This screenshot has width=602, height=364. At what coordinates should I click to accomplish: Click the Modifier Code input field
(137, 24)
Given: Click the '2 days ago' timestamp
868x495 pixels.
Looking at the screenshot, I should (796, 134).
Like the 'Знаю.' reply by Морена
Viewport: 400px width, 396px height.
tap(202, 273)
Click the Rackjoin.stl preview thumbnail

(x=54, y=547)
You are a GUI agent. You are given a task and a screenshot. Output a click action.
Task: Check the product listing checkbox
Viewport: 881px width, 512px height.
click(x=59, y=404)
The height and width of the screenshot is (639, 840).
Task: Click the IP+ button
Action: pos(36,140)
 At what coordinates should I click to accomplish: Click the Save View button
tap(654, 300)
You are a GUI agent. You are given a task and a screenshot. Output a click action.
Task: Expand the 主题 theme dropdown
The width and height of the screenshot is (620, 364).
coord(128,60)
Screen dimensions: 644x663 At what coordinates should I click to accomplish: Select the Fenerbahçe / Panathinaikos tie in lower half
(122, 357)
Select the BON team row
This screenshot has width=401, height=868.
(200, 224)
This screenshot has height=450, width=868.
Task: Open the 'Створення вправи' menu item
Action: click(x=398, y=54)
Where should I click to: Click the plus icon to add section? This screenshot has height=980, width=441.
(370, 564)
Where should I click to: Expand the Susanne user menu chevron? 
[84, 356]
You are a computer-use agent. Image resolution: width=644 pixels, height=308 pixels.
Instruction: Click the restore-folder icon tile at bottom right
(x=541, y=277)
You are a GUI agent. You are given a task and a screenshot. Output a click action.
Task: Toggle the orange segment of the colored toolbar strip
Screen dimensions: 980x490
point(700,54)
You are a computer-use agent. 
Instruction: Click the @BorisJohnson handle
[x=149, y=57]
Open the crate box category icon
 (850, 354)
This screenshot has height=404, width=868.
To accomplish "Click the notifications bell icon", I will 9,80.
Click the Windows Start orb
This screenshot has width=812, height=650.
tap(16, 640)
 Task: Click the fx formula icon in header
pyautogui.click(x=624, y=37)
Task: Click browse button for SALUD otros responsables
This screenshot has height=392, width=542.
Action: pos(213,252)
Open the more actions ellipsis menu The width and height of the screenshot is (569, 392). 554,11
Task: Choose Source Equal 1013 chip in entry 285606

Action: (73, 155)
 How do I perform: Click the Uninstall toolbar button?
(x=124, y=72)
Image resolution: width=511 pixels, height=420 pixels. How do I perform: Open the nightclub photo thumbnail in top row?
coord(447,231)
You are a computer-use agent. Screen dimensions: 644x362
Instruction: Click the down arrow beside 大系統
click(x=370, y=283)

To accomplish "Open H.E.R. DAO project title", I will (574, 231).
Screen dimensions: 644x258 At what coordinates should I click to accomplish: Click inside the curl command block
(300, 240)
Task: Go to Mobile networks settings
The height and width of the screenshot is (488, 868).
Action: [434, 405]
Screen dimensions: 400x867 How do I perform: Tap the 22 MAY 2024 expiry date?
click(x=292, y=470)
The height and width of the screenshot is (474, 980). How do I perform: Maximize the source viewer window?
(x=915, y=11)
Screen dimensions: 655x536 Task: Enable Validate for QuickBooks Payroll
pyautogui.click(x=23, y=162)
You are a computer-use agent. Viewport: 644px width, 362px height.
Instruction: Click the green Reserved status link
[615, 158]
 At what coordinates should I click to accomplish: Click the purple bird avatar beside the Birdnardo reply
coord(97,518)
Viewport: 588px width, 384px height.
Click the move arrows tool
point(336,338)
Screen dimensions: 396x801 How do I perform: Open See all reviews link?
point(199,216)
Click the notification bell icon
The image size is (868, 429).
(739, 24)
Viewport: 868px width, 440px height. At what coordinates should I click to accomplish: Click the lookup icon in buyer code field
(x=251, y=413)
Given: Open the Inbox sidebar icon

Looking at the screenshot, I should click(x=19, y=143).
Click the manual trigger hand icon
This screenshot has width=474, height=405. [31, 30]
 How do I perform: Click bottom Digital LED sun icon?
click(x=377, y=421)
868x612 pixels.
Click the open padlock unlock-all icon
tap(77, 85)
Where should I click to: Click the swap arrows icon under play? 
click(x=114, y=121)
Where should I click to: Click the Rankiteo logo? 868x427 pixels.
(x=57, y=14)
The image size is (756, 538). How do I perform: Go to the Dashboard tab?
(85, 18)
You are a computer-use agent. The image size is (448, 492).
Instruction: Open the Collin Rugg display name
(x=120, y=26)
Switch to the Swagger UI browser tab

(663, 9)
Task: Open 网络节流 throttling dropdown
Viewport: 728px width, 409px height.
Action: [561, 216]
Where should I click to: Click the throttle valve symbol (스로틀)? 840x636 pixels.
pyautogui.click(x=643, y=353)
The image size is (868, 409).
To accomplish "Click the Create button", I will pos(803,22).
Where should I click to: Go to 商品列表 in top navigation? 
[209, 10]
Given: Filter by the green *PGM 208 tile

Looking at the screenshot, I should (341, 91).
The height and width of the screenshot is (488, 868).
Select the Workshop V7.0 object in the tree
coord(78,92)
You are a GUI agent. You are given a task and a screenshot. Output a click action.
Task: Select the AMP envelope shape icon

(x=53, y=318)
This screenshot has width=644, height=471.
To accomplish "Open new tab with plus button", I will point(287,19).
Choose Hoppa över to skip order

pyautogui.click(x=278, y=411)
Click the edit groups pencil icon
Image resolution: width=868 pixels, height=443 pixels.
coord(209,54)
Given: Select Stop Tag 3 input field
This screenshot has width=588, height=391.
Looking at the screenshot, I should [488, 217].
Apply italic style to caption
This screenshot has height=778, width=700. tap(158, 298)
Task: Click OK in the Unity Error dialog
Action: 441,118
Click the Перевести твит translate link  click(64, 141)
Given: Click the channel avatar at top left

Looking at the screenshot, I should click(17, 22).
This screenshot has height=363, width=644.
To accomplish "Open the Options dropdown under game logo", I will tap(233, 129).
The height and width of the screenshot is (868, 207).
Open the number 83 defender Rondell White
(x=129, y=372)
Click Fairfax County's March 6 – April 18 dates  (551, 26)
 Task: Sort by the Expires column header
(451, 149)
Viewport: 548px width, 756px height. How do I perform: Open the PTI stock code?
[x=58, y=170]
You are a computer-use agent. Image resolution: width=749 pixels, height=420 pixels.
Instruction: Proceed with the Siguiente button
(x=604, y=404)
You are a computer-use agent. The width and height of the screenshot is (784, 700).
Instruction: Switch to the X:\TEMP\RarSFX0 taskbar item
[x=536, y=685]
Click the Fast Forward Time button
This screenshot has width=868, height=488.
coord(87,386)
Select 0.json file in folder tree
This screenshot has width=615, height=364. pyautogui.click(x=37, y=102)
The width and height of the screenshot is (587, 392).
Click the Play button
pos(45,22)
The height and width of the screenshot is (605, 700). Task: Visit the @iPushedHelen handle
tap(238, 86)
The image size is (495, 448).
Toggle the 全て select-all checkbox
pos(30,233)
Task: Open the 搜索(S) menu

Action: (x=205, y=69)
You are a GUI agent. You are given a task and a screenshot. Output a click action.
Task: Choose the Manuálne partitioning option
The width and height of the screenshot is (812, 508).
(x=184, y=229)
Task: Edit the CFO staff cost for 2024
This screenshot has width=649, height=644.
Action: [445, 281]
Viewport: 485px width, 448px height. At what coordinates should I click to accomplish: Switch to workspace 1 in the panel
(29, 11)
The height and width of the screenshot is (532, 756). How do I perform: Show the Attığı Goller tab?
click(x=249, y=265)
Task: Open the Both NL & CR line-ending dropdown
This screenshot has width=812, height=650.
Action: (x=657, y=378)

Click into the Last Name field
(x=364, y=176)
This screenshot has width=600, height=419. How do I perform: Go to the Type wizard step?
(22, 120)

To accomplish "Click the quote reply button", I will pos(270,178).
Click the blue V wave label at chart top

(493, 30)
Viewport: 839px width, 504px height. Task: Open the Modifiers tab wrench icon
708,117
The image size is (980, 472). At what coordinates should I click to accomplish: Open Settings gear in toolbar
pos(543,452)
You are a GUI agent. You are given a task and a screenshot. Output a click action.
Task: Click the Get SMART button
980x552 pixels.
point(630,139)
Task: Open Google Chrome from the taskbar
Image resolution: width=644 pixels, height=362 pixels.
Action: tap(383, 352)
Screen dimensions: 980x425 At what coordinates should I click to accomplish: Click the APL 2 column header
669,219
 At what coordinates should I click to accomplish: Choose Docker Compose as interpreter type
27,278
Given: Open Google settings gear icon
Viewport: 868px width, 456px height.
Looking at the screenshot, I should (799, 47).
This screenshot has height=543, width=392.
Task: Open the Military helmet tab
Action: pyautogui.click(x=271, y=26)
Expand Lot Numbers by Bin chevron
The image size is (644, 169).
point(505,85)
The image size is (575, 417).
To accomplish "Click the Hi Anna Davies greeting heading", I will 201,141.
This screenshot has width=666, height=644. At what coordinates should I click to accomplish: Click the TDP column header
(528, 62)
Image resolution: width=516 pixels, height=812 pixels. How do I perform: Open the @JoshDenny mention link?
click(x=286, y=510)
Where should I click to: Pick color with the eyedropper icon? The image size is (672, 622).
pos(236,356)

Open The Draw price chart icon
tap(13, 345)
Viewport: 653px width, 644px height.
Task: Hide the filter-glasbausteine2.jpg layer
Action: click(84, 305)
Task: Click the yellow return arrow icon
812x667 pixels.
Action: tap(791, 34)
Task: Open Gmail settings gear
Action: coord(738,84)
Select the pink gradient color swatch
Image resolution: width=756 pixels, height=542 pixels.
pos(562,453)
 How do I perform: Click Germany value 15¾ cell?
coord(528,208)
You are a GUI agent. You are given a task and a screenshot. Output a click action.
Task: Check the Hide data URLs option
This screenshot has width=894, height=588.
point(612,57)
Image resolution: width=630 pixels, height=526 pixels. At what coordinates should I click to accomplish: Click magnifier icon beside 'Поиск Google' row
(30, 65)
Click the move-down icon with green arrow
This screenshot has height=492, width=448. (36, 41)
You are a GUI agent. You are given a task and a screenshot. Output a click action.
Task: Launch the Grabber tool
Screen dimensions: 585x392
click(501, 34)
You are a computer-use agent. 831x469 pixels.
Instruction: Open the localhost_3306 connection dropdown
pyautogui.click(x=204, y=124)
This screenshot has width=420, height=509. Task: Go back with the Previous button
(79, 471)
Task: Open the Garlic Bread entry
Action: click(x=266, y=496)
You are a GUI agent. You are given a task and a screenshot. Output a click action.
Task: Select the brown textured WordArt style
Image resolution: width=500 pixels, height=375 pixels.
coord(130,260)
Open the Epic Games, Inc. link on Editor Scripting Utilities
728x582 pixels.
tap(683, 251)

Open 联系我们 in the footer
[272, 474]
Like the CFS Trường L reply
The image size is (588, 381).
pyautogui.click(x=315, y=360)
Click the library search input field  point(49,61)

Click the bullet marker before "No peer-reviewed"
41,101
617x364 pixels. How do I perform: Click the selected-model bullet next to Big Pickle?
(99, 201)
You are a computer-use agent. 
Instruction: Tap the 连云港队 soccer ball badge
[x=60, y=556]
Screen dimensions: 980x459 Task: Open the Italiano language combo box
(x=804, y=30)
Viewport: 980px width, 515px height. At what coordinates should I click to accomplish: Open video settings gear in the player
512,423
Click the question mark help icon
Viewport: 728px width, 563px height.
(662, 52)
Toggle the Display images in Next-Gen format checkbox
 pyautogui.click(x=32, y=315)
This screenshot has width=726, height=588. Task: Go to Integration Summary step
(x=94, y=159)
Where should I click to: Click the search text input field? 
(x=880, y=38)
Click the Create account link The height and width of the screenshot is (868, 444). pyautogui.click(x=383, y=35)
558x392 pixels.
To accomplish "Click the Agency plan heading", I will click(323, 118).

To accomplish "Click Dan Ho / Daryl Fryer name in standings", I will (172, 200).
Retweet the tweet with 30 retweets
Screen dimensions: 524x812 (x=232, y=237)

━━━━━━━━━━

__What is being asked__
Within the material above, the line with "Instruction: Click the restore-folder" opens the range and the line with "This screenshot has height=404, width=868." closes it; reproduce that range word for word.

__Result of the task__
Instruction: Click the restore-folder icon tile at bottom right
(x=541, y=277)
You are a GUI agent. You are given a task and a screenshot. Output a click action.
Task: Toggle the orange segment of the colored toolbar strip
Screen dimensions: 980x490
point(700,54)
You are a computer-use agent. 
Instruction: Click the @BorisJohnson handle
[x=149, y=57]
Open the crate box category icon
 (850, 354)
This screenshot has height=404, width=868.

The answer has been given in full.